> _Records for the exercise_
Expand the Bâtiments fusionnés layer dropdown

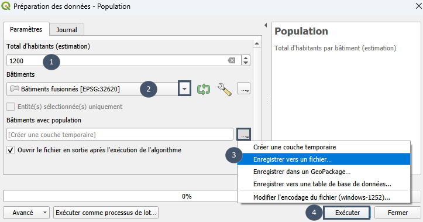[x=184, y=88]
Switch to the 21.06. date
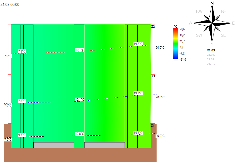 (x=211, y=55)
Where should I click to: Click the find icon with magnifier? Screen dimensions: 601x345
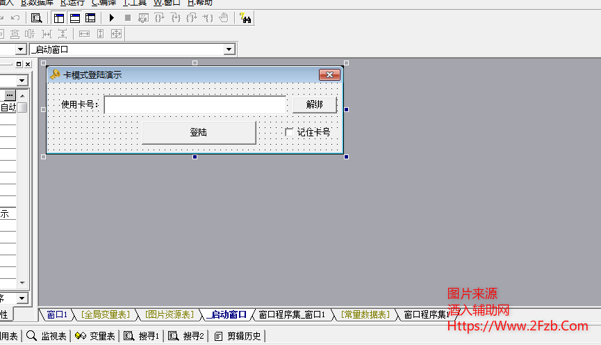37,18
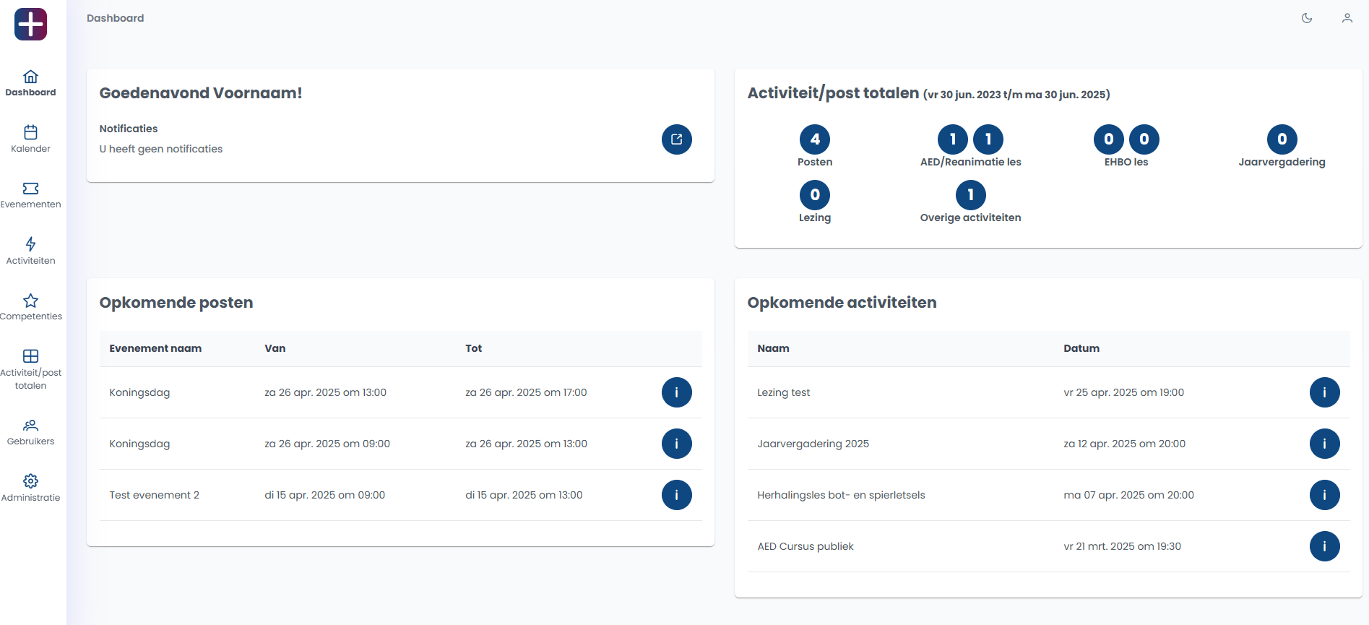Screen dimensions: 1369x625
Task: View info for Jaarvergadering 2025
Action: coord(1324,444)
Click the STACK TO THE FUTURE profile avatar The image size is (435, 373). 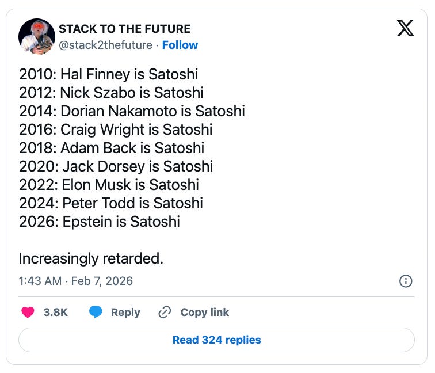coord(37,37)
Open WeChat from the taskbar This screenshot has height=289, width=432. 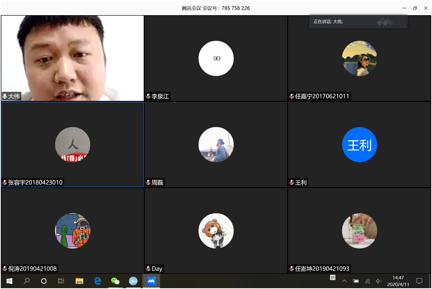(115, 281)
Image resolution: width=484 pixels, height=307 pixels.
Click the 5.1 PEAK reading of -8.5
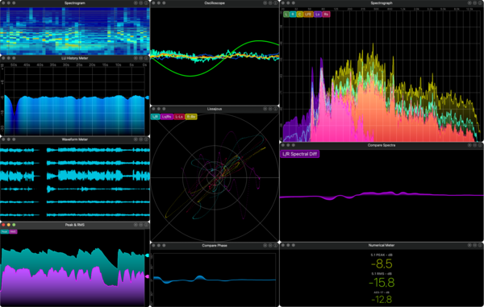pyautogui.click(x=382, y=264)
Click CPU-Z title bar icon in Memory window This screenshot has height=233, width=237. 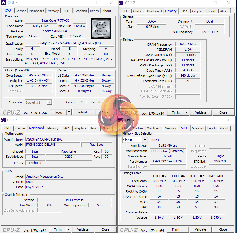(121, 3)
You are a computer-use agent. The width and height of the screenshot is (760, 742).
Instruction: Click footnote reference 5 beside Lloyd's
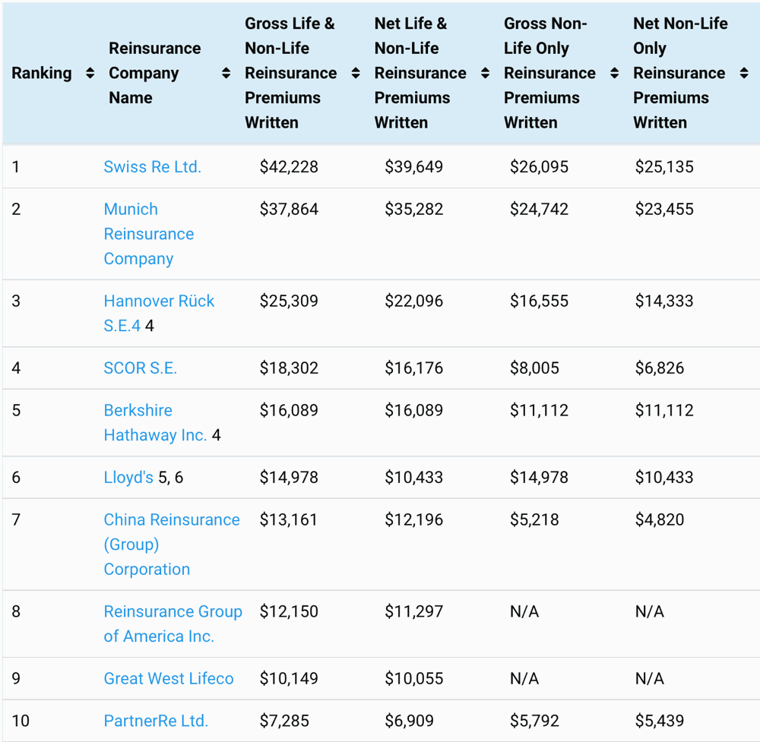pos(161,477)
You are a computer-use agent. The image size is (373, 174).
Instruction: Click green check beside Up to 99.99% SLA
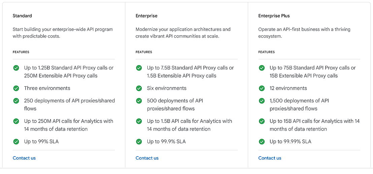pyautogui.click(x=262, y=142)
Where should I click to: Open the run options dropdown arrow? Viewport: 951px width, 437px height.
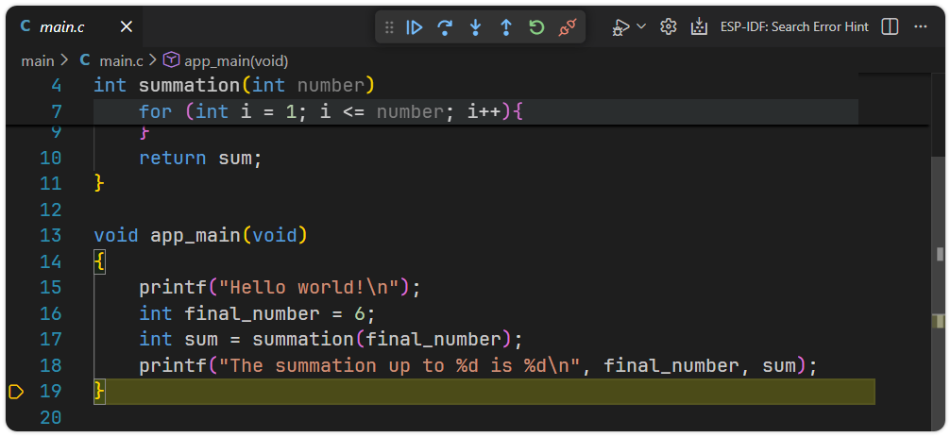tap(641, 26)

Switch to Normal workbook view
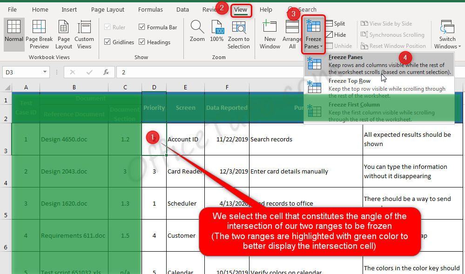tap(13, 33)
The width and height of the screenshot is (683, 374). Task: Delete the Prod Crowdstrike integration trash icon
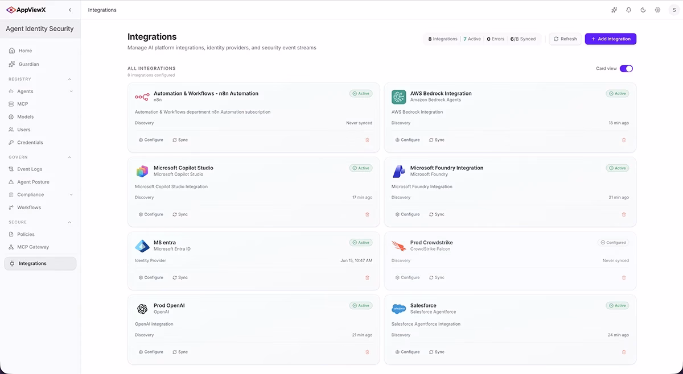(624, 277)
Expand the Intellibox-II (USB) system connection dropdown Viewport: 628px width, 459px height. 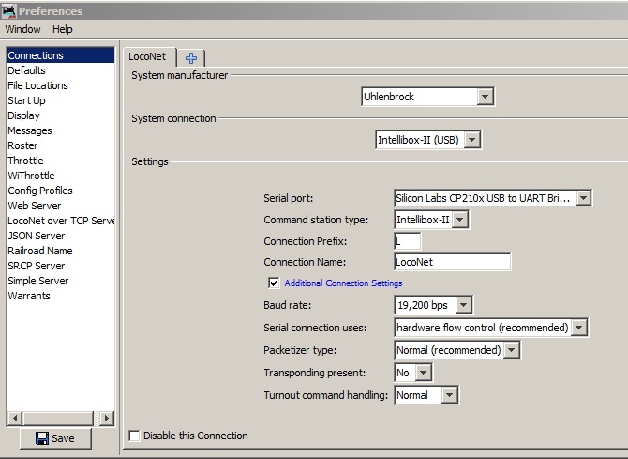point(428,140)
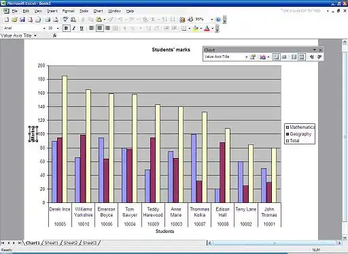Viewport: 348px width, 254px height.
Task: Open the Font Color red A swatch
Action: [x=207, y=29]
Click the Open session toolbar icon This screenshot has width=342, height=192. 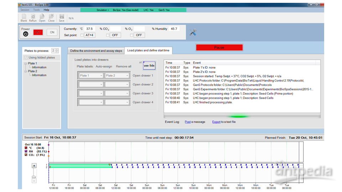tap(42, 17)
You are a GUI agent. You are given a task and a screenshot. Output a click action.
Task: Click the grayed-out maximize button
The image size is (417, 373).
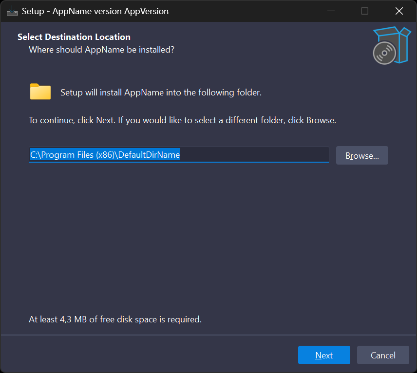click(x=364, y=11)
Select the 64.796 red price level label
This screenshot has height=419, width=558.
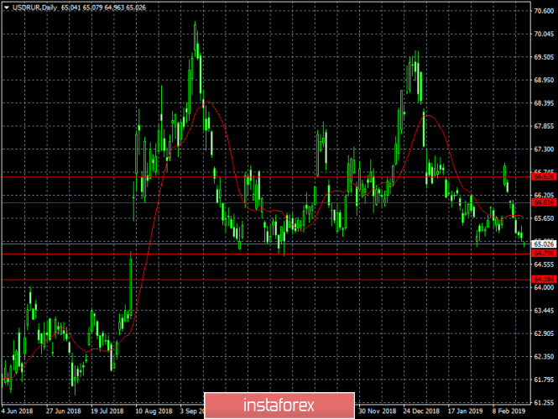(544, 254)
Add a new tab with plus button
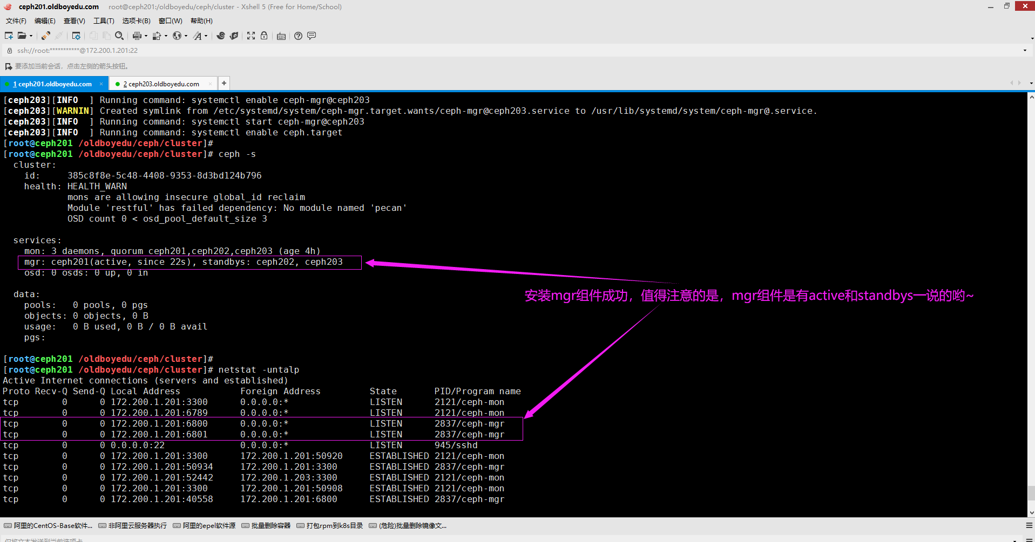Screen dimensions: 1035x542 point(224,83)
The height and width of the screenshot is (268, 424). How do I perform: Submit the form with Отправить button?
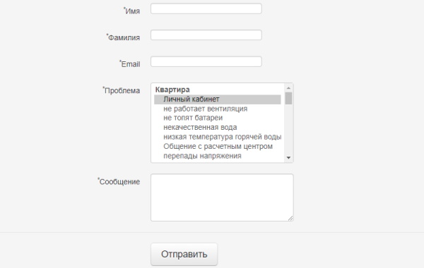(184, 254)
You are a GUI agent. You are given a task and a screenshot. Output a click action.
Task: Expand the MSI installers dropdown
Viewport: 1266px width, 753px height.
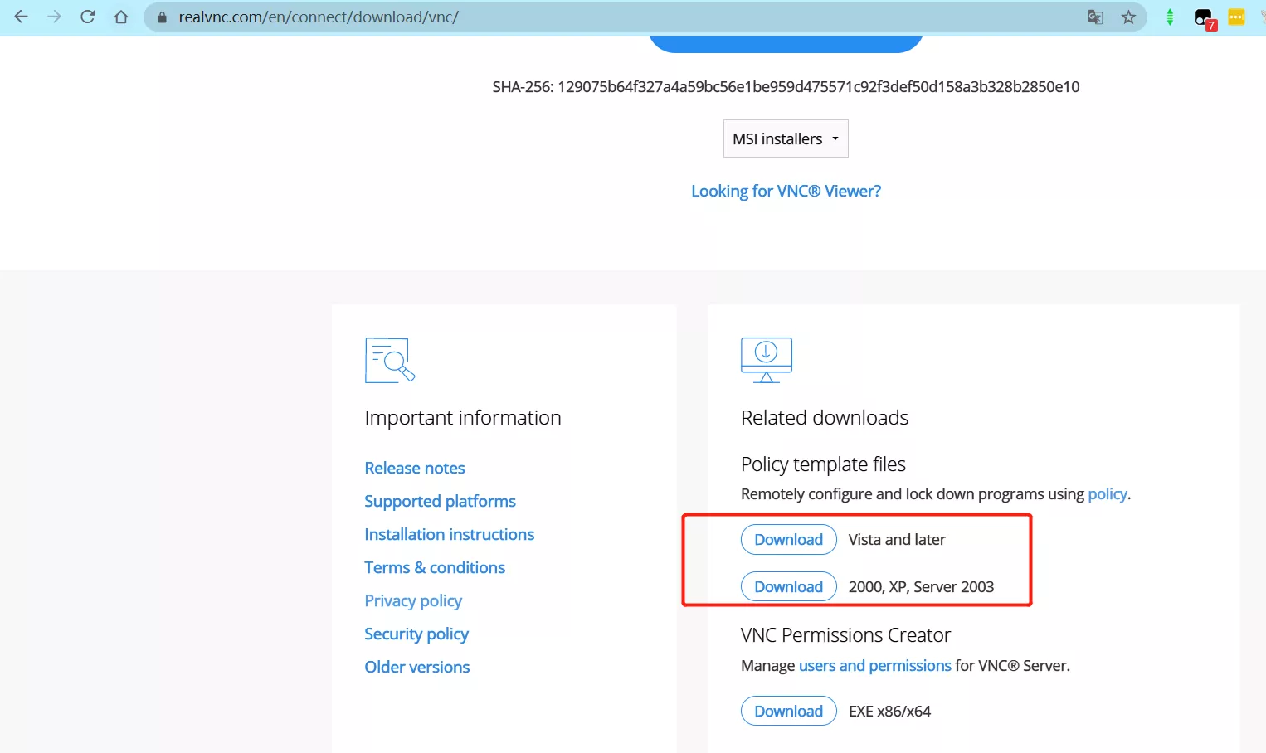786,138
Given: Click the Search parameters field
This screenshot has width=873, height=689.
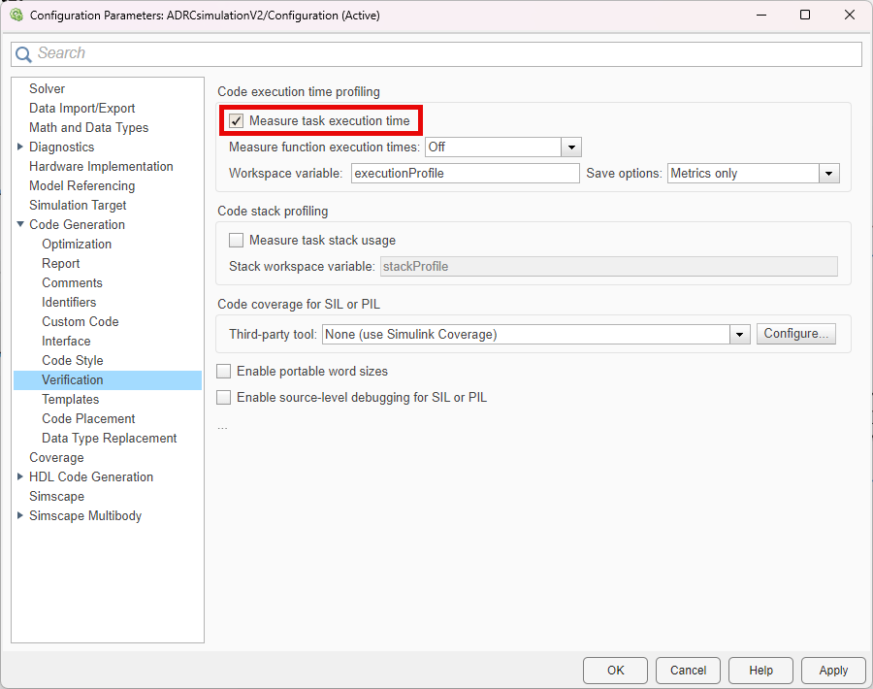Looking at the screenshot, I should tap(446, 54).
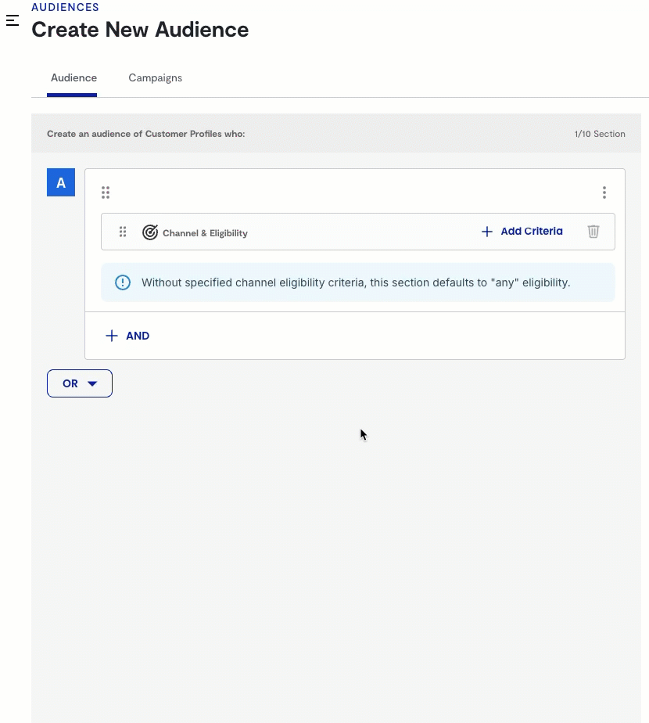Grab the section A drag handle
The height and width of the screenshot is (723, 649).
[x=106, y=192]
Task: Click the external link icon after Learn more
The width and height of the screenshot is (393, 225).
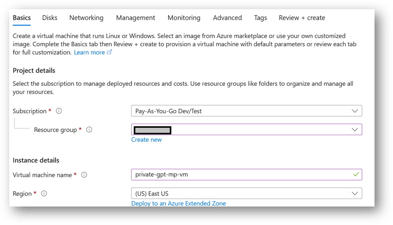Action: click(x=110, y=52)
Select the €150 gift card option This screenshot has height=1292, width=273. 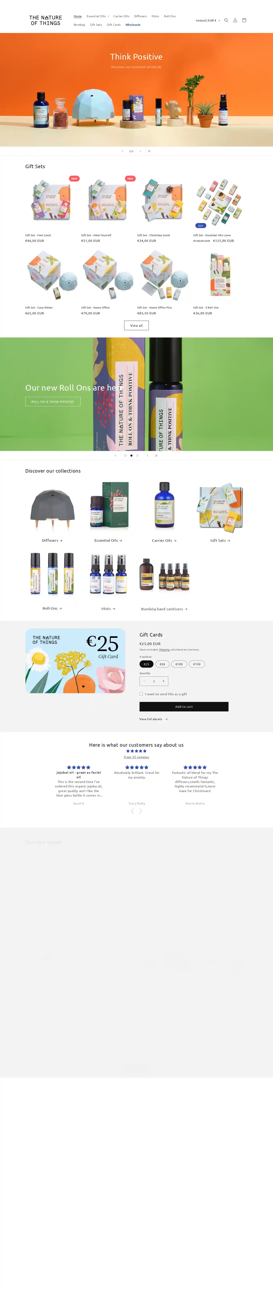pos(197,664)
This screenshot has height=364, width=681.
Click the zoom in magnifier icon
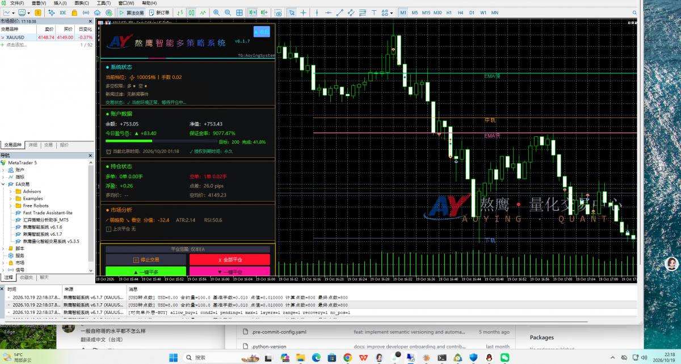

> _What needs to be done_
Taking the lines above one at a time, give the number of them that contain the string "computer". Add nothing else.

> _Result of the exercise_
2